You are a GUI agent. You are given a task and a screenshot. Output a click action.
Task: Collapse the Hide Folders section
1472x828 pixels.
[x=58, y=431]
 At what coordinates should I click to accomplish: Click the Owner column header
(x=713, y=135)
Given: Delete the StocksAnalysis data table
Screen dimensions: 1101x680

==

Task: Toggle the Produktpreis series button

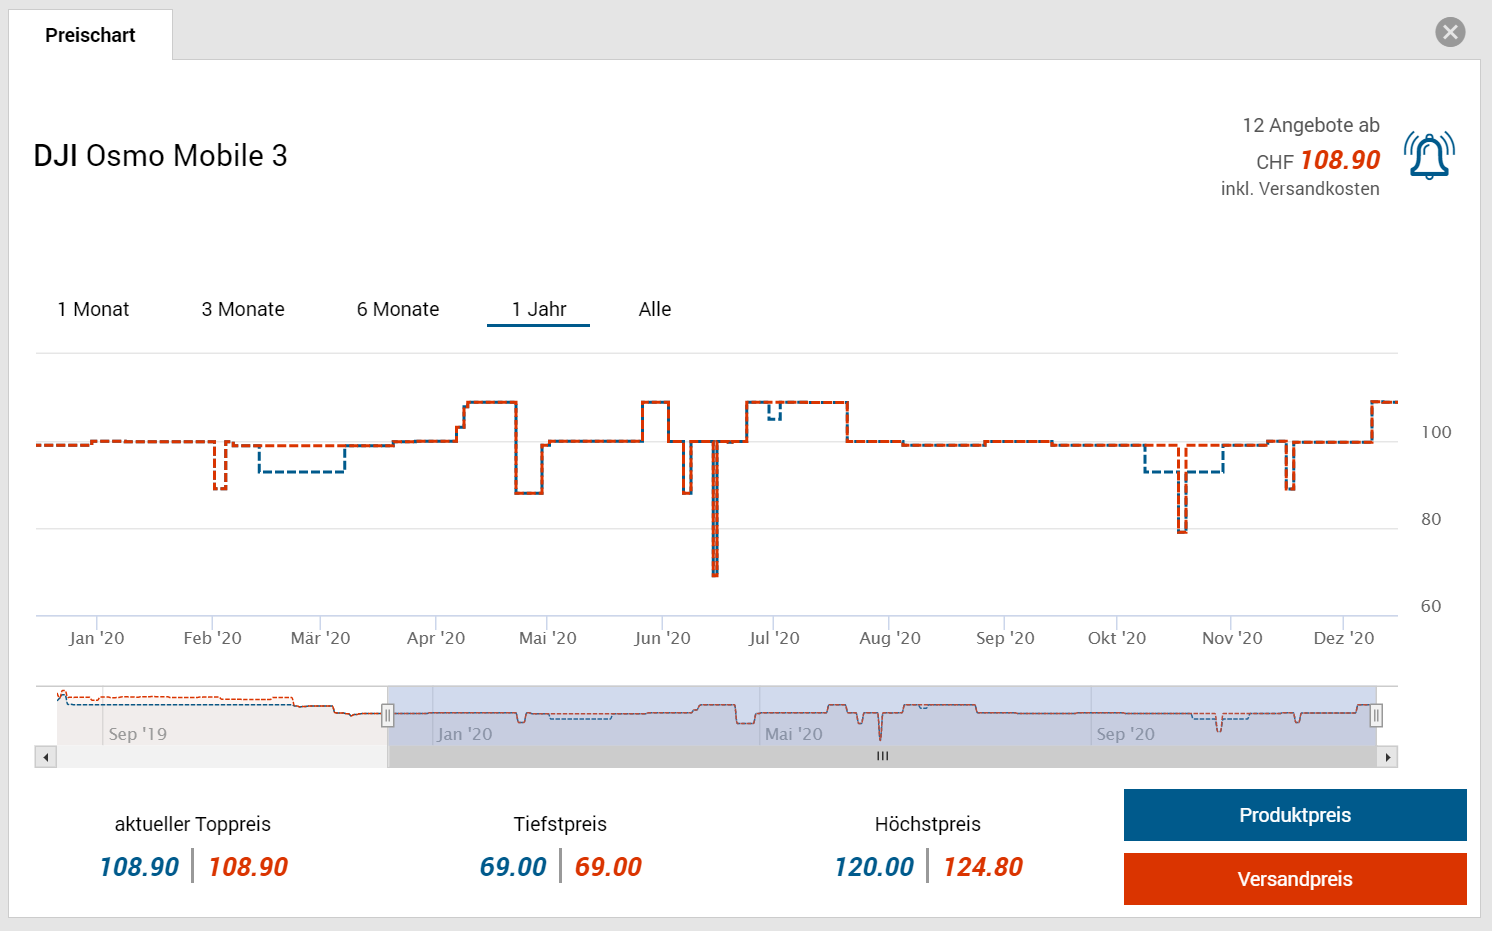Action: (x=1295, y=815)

* * *

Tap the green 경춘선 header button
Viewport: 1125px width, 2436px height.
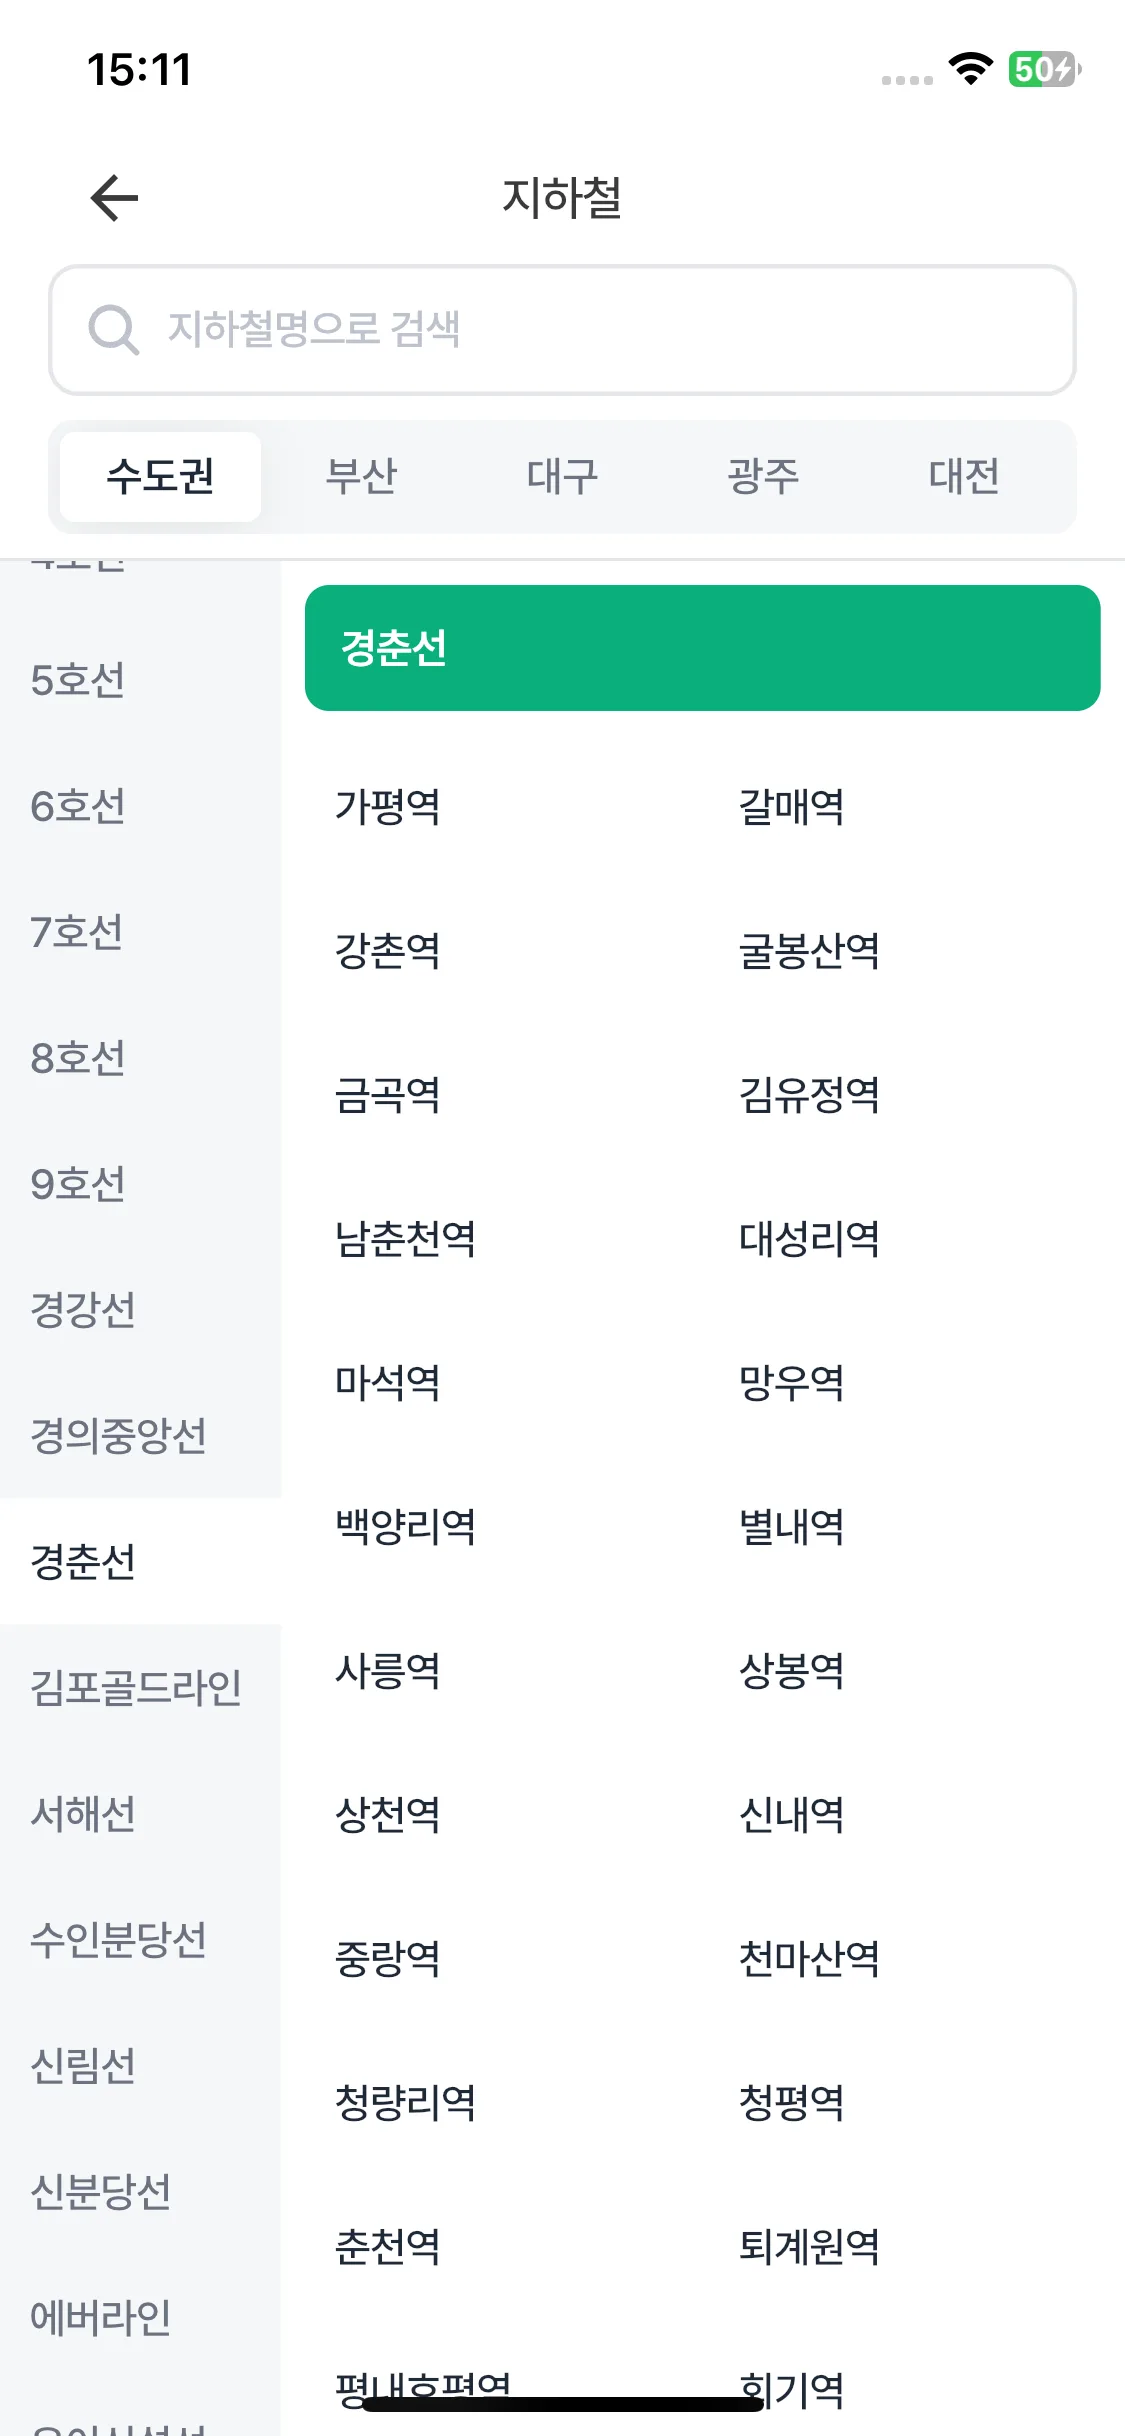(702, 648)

(TASK ITEM): What you return should be exactly the lines above, starting at the one with "You are a GUI" and ending at the one with "Screen dimensions: 1101x680", and nothing else.

(THE ANSWER):
You are a GUI agent. You are given a task and a screenshot. Output a click action.
Task: Collapse the Hide Folders section
1472x828 pixels.
[x=58, y=431]
 At what coordinates should I click to accomplish: Click the Owner column header
(x=713, y=135)
Given: Delete the StocksAnalysis data table
Screen dimensions: 1101x680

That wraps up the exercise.